La cofradía de Bustos Tavera se quedó refugiada en la Catedral. También Montserrat, cuyos primeros nazarenos volvieron al templo metropolitano al sorprenderles la lluvia en García de Vinuesa. Ambas salieron después de las doce de la noche. Aprovecharon la hora y media de tregua que daba el cielo. La Mortaja lo hizo por la Puerta de los Palos. Por su itinerario habitual. El paso lo adornaban lirios. La Virgen de la Piedad abandonó este año su tocado monjil. El que creó Antonio Amiáns, maestro de priostes, y que el lunes lucía la Virgen de las Aguas. La Dolorosa de la Mortaja recordaba, con el nuevo atavío, aún más a la Macarena. Montserrat salió por la Puerta de San Miguel. Alteró su recorrido por completo, al tomar por la Avenida, la Plaza Nueva, Méndez Núñez, la Plaza de la Magdalena y San Pablo.

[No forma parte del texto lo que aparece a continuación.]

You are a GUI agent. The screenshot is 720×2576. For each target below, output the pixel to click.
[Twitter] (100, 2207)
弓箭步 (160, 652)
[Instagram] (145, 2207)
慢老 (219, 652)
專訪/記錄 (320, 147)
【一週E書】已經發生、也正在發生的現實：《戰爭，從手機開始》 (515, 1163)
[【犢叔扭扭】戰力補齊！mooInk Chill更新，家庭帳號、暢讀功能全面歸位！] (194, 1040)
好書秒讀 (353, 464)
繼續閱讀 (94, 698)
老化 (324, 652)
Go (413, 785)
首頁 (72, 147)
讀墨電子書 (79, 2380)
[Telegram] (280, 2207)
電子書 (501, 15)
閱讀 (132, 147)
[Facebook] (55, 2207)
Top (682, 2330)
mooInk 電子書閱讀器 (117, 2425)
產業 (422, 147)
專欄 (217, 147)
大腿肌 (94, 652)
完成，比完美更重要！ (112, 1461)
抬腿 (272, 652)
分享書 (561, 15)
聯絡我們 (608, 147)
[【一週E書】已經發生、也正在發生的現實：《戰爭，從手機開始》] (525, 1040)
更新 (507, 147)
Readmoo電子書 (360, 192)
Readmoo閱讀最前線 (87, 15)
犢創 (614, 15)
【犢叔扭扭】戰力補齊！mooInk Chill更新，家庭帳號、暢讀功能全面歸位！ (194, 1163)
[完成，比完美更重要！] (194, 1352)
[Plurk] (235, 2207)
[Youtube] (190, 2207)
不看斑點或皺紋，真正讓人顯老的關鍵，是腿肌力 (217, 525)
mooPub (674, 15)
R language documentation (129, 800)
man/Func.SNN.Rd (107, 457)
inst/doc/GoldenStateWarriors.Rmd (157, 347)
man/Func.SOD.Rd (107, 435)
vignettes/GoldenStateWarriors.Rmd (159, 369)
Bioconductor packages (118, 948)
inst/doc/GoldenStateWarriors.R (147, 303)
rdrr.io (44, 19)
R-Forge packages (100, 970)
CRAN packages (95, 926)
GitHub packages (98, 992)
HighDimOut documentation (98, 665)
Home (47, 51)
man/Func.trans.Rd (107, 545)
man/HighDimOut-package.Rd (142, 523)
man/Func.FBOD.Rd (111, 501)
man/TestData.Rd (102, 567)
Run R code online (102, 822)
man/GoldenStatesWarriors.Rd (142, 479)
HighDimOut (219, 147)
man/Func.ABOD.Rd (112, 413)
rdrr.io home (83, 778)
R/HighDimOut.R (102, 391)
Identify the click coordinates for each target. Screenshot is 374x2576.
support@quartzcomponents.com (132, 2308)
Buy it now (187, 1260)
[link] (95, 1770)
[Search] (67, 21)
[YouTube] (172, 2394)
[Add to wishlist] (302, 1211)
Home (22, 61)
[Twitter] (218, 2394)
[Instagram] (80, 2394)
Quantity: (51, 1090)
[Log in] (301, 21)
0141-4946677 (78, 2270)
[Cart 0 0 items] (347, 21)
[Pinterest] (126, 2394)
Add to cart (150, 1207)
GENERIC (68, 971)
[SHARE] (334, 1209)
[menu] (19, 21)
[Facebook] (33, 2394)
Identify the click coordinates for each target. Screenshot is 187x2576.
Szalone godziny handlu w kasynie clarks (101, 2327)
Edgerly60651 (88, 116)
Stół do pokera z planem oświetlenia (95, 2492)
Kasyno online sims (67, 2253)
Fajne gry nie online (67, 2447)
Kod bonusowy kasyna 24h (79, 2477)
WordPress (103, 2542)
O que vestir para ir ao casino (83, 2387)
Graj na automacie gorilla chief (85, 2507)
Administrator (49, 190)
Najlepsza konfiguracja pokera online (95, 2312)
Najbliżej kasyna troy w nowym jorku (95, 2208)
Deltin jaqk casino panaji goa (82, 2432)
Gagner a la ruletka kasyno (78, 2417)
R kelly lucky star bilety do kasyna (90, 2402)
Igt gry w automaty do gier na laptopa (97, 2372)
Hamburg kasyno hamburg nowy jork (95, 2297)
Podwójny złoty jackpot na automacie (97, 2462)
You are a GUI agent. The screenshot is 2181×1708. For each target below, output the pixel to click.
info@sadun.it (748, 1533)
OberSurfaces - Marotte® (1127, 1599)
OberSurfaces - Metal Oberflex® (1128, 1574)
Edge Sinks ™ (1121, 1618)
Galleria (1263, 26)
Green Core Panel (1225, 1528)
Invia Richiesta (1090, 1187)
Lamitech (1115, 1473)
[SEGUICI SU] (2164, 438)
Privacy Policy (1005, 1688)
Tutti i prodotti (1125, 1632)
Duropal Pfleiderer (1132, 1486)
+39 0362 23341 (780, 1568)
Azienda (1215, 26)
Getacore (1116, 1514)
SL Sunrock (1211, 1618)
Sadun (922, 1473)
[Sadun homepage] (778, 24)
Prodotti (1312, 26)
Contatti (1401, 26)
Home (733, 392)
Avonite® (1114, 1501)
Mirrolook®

Eran los últimos compases de un Viernes Santo pegado a la radio y al móvil. La lluvia había descosido el día hecho para la belleza serena. La que no alteran los siglos. Ni las modas. Quedaba el sonido del muñidor, la melodía de Tejera y la mirada infinita del Cristo de la Conversión. El Crucificado que siempre promete el paraíso. El de sus ojos.